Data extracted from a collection
╭──
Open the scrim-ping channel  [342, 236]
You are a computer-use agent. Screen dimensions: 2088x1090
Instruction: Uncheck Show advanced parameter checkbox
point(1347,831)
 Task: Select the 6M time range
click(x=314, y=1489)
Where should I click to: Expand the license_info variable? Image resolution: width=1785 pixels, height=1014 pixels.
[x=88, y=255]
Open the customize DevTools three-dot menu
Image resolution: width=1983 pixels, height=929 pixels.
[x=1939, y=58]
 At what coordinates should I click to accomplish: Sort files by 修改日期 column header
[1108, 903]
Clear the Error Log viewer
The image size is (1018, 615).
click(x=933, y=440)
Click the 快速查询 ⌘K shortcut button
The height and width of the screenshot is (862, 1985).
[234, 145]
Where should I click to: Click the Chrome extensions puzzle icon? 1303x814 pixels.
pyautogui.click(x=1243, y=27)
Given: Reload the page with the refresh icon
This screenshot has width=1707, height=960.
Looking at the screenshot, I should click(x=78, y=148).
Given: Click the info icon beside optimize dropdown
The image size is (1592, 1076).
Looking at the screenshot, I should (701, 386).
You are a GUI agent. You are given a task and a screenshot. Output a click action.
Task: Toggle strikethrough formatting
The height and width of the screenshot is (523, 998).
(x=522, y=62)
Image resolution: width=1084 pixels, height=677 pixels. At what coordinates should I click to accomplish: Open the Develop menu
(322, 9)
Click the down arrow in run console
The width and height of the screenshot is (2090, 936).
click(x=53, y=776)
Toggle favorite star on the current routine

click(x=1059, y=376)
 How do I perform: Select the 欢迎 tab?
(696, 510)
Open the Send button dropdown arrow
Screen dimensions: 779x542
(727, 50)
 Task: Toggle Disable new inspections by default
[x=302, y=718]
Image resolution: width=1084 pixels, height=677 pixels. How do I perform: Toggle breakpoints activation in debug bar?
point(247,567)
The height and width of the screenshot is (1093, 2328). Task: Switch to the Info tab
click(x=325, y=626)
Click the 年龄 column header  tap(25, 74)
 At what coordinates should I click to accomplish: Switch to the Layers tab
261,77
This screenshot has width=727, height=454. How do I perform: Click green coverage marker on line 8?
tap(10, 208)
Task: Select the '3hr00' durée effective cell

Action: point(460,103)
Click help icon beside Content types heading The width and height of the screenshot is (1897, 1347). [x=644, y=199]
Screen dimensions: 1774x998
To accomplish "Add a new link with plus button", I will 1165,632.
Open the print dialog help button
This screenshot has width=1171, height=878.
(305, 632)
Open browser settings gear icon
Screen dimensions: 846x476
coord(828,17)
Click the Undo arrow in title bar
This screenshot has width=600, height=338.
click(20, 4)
╰──
■ **Goal of the exercise**:
Print all of the entries exactly as they are written.

■ **Solution to the problem**:
Open the scrim-ping channel  [342, 236]
You are a computer-use agent. Screen dimensions: 2088x1090
Instruction: Uncheck Show advanced parameter checkbox
point(1347,831)
 Task: Select the 6M time range
click(x=314, y=1489)
Where should I click to: Expand the license_info variable? Image resolution: width=1785 pixels, height=1014 pixels.
[x=88, y=255]
Open the customize DevTools three-dot menu
Image resolution: width=1983 pixels, height=929 pixels.
[x=1939, y=58]
 At what coordinates should I click to accomplish: Sort files by 修改日期 column header
[1108, 903]
Clear the Error Log viewer
The image size is (1018, 615).
click(x=933, y=440)
Click the 快速查询 ⌘K shortcut button
The height and width of the screenshot is (862, 1985).
[234, 145]
Where should I click to: Click the Chrome extensions puzzle icon? 1303x814 pixels.
pyautogui.click(x=1243, y=27)
Given: Reload the page with the refresh icon
This screenshot has width=1707, height=960.
Looking at the screenshot, I should click(x=78, y=148).
Given: Click the info icon beside optimize dropdown
The image size is (1592, 1076).
Looking at the screenshot, I should (701, 386).
You are a GUI agent. You are given a task and a screenshot. Output a click action.
Task: Toggle strikethrough formatting
The height and width of the screenshot is (523, 998).
(x=522, y=62)
Image resolution: width=1084 pixels, height=677 pixels. At what coordinates should I click to accomplish: Open the Develop menu
(322, 9)
Click the down arrow in run console
The width and height of the screenshot is (2090, 936).
click(x=53, y=776)
Toggle favorite star on the current routine

click(x=1059, y=376)
 How do I perform: Select the 欢迎 tab?
(696, 510)
Open the Send button dropdown arrow
Screen dimensions: 779x542
(727, 50)
 Task: Toggle Disable new inspections by default
[x=302, y=718]
Image resolution: width=1084 pixels, height=677 pixels. How do I perform: Toggle breakpoints activation in debug bar?
point(247,567)
The height and width of the screenshot is (1093, 2328). Task: Switch to the Info tab
click(x=325, y=626)
Click the 年龄 column header  tap(25, 74)
 At what coordinates should I click to accomplish: Switch to the Layers tab
261,77
This screenshot has width=727, height=454. How do I perform: Click green coverage marker on line 8?
tap(10, 208)
Task: Select the '3hr00' durée effective cell

Action: point(460,103)
Click help icon beside Content types heading The width and height of the screenshot is (1897, 1347). [x=644, y=199]
Screen dimensions: 1774x998
To accomplish "Add a new link with plus button", I will 1165,632.
Open the print dialog help button
This screenshot has width=1171, height=878.
(305, 632)
Open browser settings gear icon
Screen dimensions: 846x476
coord(828,17)
Click the Undo arrow in title bar
This screenshot has width=600, height=338.
click(20, 4)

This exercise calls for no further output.